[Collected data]
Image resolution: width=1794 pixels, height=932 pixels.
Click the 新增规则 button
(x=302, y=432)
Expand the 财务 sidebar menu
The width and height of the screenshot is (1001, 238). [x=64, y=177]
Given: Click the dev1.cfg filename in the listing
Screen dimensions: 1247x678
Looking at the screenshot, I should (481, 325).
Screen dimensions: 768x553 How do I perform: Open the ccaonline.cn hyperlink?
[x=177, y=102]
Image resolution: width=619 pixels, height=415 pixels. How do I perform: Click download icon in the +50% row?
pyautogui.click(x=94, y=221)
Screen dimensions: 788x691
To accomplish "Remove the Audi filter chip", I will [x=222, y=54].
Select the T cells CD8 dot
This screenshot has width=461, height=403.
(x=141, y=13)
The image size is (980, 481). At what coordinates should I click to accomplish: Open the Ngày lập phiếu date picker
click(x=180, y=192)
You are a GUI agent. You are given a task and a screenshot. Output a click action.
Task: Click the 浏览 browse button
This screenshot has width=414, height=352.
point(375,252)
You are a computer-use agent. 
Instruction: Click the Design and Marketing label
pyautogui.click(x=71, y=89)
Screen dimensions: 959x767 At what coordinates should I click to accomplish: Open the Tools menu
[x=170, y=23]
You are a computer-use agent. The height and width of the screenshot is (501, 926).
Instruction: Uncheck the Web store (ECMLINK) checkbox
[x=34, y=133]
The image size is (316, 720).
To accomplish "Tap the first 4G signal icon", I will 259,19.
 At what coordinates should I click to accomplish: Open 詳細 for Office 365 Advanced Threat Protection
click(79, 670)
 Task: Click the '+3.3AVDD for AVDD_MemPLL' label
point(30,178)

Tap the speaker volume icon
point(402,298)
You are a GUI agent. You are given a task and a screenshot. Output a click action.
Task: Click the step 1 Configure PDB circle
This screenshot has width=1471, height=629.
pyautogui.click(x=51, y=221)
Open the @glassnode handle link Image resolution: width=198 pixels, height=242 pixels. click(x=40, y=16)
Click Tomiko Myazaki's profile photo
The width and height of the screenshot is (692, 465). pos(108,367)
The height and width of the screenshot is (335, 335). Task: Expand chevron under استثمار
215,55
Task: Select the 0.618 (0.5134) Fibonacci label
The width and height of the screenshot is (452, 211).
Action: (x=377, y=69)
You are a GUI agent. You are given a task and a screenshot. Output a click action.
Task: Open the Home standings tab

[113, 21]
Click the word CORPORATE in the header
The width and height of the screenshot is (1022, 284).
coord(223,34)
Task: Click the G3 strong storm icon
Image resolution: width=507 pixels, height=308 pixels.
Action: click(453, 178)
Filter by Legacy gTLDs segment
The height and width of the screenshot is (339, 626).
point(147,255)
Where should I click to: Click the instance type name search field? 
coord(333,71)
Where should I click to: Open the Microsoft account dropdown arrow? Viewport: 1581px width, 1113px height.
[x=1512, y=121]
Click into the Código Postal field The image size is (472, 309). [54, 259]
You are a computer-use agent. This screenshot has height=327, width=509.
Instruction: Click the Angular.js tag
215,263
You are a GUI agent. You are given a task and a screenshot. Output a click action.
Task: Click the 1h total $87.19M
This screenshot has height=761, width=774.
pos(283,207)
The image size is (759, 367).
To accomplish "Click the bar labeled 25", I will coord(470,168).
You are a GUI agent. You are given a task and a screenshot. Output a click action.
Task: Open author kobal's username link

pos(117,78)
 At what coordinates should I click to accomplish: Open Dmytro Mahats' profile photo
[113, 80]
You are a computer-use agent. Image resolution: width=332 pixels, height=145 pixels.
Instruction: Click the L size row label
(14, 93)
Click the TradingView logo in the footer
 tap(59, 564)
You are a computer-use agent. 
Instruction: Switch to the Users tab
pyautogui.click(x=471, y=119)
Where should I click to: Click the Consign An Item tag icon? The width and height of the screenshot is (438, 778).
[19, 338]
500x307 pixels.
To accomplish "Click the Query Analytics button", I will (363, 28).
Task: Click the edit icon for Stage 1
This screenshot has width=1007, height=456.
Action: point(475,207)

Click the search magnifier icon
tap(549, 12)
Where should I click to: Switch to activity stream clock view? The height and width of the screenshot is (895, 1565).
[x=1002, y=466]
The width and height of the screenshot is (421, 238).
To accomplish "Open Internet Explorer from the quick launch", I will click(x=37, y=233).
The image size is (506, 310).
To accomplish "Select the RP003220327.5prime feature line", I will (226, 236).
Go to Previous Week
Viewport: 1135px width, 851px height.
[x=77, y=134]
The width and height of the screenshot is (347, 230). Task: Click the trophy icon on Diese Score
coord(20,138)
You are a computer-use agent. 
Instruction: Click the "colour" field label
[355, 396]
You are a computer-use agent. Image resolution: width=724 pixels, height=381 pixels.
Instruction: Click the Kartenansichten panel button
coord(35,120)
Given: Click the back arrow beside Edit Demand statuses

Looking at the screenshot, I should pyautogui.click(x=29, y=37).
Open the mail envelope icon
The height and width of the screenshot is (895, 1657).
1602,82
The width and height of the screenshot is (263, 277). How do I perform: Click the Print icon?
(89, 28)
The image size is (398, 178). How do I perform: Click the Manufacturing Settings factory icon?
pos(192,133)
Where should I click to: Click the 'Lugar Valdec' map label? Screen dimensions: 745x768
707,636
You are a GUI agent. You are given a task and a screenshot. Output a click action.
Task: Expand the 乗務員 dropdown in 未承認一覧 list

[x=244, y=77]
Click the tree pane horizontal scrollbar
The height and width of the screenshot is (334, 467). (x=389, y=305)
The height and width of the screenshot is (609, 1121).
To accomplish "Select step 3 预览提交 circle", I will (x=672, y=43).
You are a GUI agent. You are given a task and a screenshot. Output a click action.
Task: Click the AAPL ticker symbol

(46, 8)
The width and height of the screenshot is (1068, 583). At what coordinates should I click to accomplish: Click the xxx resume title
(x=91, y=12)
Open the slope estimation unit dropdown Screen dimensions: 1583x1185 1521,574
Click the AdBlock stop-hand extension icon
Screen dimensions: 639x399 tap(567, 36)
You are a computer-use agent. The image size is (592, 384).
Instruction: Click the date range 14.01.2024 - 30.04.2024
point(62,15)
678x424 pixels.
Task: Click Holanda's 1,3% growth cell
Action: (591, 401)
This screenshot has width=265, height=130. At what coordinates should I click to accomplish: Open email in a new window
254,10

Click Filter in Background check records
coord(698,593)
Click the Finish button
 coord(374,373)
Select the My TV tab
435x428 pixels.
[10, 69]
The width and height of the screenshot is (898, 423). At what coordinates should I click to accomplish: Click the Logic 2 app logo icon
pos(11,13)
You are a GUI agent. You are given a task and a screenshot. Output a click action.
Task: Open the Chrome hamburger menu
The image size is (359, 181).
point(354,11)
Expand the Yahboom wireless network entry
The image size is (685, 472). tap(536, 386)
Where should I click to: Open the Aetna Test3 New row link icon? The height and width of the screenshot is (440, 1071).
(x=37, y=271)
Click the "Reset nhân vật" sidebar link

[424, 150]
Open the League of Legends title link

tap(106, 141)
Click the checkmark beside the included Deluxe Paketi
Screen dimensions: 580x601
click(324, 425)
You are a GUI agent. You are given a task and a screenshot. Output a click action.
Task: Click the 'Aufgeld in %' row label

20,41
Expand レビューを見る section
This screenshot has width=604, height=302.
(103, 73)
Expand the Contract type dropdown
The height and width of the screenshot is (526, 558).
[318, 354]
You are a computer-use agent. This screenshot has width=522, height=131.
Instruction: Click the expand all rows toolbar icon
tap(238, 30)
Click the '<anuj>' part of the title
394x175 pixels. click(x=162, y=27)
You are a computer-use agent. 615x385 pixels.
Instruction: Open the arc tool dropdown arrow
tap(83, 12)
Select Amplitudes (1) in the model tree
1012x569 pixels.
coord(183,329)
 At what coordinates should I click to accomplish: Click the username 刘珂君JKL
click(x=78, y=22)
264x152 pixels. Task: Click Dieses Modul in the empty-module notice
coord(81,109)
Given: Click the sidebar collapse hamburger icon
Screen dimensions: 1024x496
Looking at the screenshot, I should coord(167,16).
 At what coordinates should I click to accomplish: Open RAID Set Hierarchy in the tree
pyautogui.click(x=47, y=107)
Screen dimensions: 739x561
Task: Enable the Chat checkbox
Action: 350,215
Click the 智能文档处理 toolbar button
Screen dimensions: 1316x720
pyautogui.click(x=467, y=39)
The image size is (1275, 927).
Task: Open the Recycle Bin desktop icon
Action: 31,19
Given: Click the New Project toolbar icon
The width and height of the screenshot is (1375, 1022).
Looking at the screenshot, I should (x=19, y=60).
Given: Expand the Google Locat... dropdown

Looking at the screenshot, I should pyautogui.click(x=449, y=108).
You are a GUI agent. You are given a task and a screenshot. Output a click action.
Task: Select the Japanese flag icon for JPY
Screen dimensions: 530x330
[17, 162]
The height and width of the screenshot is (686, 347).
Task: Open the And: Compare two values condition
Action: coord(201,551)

__Task__: The answer must be a verbatim transcription of the entries above, from the first line through the line that contains "Screen dimensions: 788x691", and nothing more.

__Answer to this exercise__:
Image resolution: width=1794 pixels, height=932 pixels.
Click the 新增规则 button
(x=302, y=432)
Expand the 财务 sidebar menu
The width and height of the screenshot is (1001, 238). [x=64, y=177]
Given: Click the dev1.cfg filename in the listing
Screen dimensions: 1247x678
Looking at the screenshot, I should (481, 325).
Screen dimensions: 768x553 How do I perform: Open the ccaonline.cn hyperlink?
[x=177, y=102]
Image resolution: width=619 pixels, height=415 pixels. How do I perform: Click download icon in the +50% row?
pyautogui.click(x=94, y=221)
Screen dimensions: 788x691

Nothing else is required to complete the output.